[Python-Dev] Design question: call __del__ only after successful __init__?

Guido van Rossum guido@python.org
Fri, 03 Mar 2000 12:05:00 -0500

OK, so we're down to this one point: if __del__ resurrects the object,
should __del__ be called again later?  Additionally, should
resurrection be made illegal?

I can easily see how __del__ could *accidentally* resurrect the object
as part of its normal cleanup -- e.g. you make a call to some other
routine that helps with the cleanup, passing self as an argument, and
this other routine keeps a helpful cache of the last argument for some
reason.  I don't see how we could forbid this type of resurrection.
(What are you going to do?  You can't raise an exception from
instance_dealloc, since it is called from DECREF.  You can't track
down the reference and replace it with a None easily.)
In this example, the helper routine will eventually delete the object
from its cache, at which point it is truly deleted.  It would be
harmful, not helpful, if __del__ was called again at this point.

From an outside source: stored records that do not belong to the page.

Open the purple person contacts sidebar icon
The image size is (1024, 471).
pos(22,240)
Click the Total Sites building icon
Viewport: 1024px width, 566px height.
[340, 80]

Now, it is true that the current docs for __del__ imply that
resurrection is possible.  The intention of that note was to warn
__del__ writers that in the case of accidental resurrection __del__
might be called again.  The intention certainly wasn't to allow or
encourage intentional resurrection.

Would there really be someone out there who uses *intentional*
resurrection?  I severely doubt it.  I've never heard of this.

[Jack just finds a snag]

> The __init__ rule for calling __del__ has me confused. Is this per-class or 
> per-object?
> I.e. what will happen in the following case:
> class Purse:
> 	def __init__(self):
> 		self.balance = WithdrawCashFromBank(1000)
> 	def __del__(self):
> 		PutCashBackOnBank(self.balance)
> 		self.balance = 0
> class LossyPurse(Purse):
> 	def __init__(self):
> 		Purse.__init__(self)
> 		 raise 'kaboo! kaboo!'
> If the new scheme means that the __del__ method of Purse isn't called I think 
> I don't like it. In the current scheme I can always program defensively:
> 	def __del__(self):
> 		try:
> 			b = self.balance
> 			self.balance = 0
> 		except AttributeError:
> 			pass
> 		else:
> 			PutCashBackOnBank(b)
> but in a new scheme with a per-object "__del__ must be called" flag I can't...

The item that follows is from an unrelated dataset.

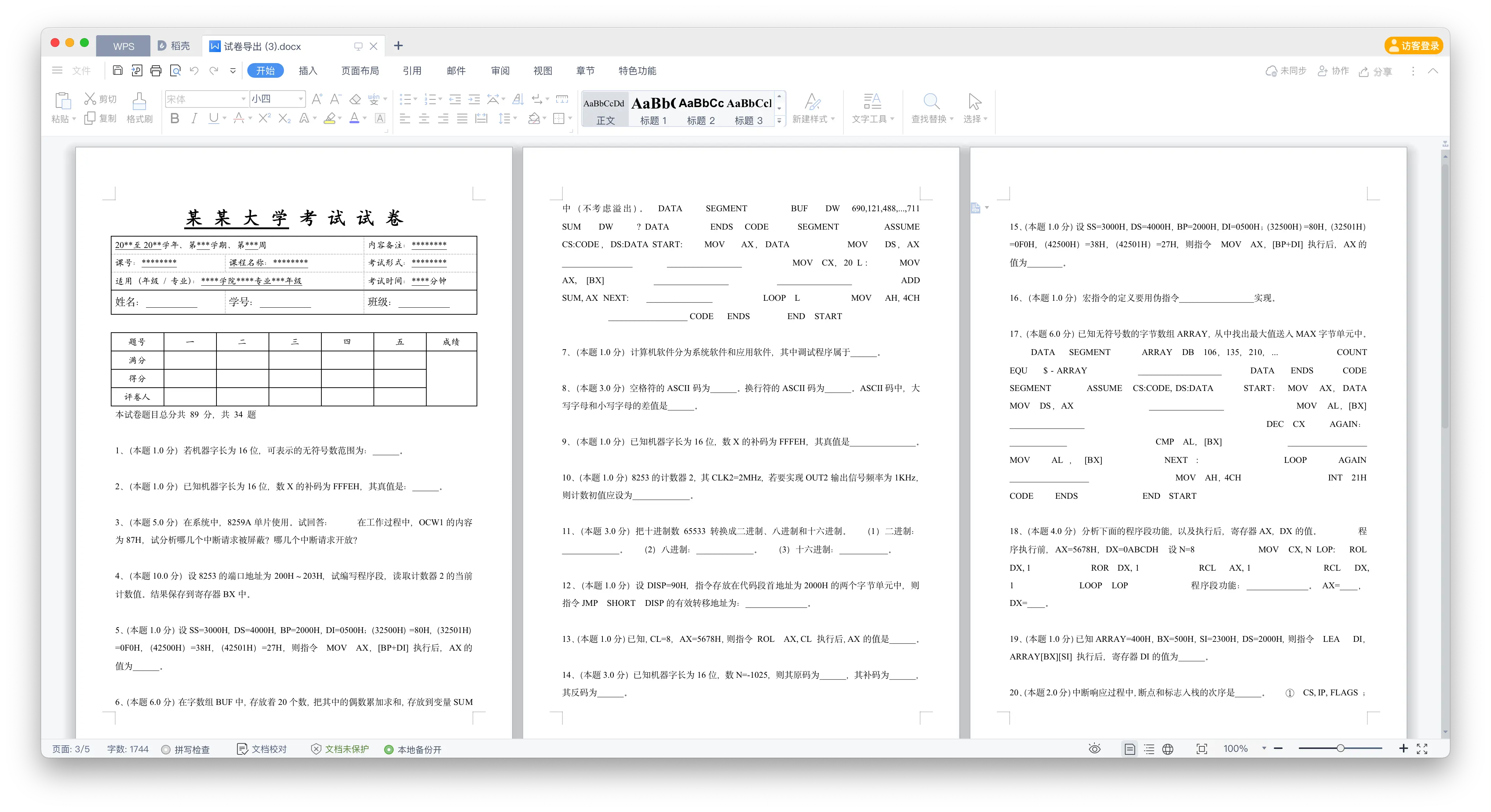Click the vertical scrollbar on the right
1491x812 pixels.
(1445, 295)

Yes, that's a problem.  But there are other ways for the subclass to
break the base class's invariant (e.g. it could override __del__
without calling the base class' __del__).

So I think it's a red herring.  In Python 3000, typechecked classes
may declare invariants that are enforced by the inheritance mechanism;
then we may need to keep track which base class constructors succeeded
and only call corresponding destructors.